ABOUT THIS TASK: Identify, in the records below, every line where the string "computer" appears, and copy each such line.

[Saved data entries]
☆ ☆ ☆
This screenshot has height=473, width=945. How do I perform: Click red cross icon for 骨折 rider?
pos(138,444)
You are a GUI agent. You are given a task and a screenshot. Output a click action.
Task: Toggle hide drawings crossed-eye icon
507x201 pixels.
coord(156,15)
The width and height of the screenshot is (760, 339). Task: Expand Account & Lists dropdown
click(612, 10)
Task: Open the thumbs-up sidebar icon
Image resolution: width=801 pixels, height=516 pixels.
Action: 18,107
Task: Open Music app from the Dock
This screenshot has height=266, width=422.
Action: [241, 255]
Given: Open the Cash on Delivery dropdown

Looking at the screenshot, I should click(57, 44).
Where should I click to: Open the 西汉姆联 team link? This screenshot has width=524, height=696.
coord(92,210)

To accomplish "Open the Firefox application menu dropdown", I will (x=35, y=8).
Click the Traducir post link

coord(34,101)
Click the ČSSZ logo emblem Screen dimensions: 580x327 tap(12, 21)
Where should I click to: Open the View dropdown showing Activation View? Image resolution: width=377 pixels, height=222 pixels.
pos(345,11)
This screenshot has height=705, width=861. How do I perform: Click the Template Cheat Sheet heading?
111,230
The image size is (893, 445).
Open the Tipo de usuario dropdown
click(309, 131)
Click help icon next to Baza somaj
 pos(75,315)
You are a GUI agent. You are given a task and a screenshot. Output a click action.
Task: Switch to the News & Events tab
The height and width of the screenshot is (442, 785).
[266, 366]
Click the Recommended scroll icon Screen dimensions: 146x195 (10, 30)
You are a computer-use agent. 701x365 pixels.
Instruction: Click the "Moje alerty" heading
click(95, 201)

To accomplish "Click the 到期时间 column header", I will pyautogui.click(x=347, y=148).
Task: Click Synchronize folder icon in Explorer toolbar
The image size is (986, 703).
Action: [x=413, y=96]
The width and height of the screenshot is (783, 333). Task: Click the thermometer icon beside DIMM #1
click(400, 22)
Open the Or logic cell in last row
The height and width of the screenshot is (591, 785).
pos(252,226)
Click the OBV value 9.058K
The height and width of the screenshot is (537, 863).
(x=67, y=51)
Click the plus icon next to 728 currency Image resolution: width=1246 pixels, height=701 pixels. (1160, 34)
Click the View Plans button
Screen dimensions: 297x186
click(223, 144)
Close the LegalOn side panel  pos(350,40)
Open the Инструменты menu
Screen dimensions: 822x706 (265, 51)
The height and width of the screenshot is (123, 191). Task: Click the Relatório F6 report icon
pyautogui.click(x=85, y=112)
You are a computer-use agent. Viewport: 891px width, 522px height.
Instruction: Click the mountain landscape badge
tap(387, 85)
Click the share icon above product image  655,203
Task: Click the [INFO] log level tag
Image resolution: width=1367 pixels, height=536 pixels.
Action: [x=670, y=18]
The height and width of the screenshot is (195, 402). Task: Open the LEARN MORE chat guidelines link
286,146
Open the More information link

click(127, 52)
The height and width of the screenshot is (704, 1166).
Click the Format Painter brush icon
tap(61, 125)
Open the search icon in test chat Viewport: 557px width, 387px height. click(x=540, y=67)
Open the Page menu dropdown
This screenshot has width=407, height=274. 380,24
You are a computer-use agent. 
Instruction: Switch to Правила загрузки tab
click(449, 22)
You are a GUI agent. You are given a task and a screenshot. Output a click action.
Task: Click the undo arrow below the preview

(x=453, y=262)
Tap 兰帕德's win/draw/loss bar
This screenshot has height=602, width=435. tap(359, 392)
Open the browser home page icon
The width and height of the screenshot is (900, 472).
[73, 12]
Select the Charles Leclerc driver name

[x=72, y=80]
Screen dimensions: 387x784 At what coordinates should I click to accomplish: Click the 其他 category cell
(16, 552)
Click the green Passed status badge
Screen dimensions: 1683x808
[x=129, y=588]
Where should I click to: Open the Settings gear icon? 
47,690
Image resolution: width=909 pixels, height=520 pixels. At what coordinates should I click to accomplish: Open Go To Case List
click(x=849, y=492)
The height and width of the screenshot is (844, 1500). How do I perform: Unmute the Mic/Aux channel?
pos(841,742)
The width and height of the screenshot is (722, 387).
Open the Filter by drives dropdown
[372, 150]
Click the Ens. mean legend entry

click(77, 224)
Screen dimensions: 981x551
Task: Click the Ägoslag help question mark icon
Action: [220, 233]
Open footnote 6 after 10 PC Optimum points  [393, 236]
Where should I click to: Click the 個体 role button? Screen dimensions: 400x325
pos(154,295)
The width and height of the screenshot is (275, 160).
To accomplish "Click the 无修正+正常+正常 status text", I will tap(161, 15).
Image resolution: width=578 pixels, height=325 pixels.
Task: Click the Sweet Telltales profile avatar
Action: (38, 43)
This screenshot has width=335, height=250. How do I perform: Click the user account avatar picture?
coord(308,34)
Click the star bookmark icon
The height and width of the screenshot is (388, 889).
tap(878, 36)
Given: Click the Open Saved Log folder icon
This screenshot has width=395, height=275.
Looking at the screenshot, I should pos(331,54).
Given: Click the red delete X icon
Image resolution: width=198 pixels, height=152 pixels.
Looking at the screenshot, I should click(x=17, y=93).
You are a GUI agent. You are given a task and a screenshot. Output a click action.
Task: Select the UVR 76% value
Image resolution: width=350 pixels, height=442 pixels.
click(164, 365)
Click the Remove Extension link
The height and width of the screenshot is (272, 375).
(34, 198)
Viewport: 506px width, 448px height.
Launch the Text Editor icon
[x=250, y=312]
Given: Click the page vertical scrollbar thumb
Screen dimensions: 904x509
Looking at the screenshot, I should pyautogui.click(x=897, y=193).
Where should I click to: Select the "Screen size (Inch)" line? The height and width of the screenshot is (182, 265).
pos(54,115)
☆ ☆ ☆
RESPONSE AREA:
You are a computer-use agent. 701x365 pixels.
You are a computer-use agent. Viewport: 891px width, 522px height.
You are a computer-use agent. 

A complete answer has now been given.